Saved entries
◆ ◆ ◆ ◆ ◆ ◆ ◆
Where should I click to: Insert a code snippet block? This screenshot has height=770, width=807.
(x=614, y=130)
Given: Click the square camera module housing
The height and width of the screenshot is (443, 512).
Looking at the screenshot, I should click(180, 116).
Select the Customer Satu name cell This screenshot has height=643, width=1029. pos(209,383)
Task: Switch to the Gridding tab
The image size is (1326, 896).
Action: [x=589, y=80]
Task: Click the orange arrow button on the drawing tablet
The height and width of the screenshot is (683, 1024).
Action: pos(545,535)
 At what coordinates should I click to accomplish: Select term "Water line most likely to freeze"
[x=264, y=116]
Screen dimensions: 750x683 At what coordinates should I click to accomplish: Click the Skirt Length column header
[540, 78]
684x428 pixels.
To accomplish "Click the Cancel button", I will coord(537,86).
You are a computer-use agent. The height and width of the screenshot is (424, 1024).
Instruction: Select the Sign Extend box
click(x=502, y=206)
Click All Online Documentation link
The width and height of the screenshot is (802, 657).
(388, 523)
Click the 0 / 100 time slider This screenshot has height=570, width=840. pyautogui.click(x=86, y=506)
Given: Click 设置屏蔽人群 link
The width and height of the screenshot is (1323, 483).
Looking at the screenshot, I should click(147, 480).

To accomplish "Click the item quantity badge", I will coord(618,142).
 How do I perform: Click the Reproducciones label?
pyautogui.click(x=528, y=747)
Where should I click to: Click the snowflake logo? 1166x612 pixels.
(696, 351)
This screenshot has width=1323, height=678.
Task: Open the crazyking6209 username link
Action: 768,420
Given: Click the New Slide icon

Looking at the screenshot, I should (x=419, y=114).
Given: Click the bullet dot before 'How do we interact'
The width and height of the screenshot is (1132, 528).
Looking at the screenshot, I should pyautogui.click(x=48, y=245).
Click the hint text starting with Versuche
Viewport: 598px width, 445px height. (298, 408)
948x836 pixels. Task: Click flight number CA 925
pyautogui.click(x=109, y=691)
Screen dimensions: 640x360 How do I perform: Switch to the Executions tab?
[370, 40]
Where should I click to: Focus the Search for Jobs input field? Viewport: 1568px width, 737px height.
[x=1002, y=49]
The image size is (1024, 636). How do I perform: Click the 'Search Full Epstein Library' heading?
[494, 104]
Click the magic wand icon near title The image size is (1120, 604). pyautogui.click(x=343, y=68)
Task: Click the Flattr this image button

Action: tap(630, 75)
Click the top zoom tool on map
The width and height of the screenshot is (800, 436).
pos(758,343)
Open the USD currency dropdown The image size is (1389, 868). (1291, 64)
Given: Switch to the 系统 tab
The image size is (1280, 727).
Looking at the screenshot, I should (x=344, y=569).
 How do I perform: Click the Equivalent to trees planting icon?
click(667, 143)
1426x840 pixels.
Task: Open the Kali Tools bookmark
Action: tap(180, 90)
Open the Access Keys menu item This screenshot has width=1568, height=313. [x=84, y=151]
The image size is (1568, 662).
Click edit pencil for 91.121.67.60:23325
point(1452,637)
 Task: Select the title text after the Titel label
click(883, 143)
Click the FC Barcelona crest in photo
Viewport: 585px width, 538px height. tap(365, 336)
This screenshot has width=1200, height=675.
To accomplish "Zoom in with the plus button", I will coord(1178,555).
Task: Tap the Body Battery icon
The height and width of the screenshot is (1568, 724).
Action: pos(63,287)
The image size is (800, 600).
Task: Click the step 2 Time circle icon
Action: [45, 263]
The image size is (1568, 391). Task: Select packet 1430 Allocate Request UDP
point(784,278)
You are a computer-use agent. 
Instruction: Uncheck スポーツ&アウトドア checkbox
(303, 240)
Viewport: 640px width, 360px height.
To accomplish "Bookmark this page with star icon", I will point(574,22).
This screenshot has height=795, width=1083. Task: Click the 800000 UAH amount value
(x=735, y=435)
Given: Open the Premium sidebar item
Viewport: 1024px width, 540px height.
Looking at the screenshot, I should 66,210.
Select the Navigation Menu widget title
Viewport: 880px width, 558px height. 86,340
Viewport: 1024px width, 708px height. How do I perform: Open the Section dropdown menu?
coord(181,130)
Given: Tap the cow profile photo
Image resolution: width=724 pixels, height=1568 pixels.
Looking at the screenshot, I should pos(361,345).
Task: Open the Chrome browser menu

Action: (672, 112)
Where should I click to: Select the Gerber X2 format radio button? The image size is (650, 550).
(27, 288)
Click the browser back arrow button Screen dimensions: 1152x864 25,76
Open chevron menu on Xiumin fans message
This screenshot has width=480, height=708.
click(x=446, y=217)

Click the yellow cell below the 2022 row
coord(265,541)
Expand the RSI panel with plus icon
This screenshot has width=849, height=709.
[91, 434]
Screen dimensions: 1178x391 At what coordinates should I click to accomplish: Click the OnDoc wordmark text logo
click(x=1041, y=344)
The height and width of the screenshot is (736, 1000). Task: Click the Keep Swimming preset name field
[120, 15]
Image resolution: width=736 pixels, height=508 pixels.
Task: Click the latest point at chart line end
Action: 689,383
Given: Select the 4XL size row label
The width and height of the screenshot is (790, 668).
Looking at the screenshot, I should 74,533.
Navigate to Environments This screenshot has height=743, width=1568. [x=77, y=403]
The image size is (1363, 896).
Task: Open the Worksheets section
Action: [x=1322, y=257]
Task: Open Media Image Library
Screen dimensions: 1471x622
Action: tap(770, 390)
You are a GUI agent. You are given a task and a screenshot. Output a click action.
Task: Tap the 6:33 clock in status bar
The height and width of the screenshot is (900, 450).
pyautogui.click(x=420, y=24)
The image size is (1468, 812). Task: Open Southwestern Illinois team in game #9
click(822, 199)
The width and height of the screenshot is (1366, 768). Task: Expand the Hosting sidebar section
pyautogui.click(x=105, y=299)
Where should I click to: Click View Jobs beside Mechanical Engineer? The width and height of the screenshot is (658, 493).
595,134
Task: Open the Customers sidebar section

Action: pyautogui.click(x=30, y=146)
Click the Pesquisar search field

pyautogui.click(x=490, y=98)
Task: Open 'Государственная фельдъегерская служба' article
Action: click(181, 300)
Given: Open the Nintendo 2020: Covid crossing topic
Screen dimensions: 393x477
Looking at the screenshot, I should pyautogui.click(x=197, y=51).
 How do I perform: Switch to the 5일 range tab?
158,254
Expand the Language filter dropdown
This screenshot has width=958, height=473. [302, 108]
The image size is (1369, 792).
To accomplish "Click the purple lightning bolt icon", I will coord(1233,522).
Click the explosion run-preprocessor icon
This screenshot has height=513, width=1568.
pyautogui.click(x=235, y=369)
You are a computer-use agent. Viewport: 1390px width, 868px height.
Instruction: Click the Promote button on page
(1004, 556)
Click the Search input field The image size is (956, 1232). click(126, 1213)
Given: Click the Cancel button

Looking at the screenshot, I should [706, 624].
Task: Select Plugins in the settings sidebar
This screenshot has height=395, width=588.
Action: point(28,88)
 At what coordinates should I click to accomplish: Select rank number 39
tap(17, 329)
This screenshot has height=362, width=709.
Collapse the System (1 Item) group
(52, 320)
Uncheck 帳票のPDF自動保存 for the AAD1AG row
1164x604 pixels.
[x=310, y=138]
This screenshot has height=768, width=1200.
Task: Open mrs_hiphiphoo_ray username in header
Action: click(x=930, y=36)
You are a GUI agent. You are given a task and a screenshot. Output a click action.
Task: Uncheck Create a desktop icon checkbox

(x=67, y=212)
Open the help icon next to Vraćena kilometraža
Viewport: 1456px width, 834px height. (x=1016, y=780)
◆ ◆ ◆ ◆ ◆ ◆ ◆
Search the data above for the word "computer" and show every line that has it.

You are a computer-use agent. The height and width of the screenshot is (424, 1024).
You are a computer-use agent. 
You are a computer-use agent. Viewport: 1390px width, 868px height.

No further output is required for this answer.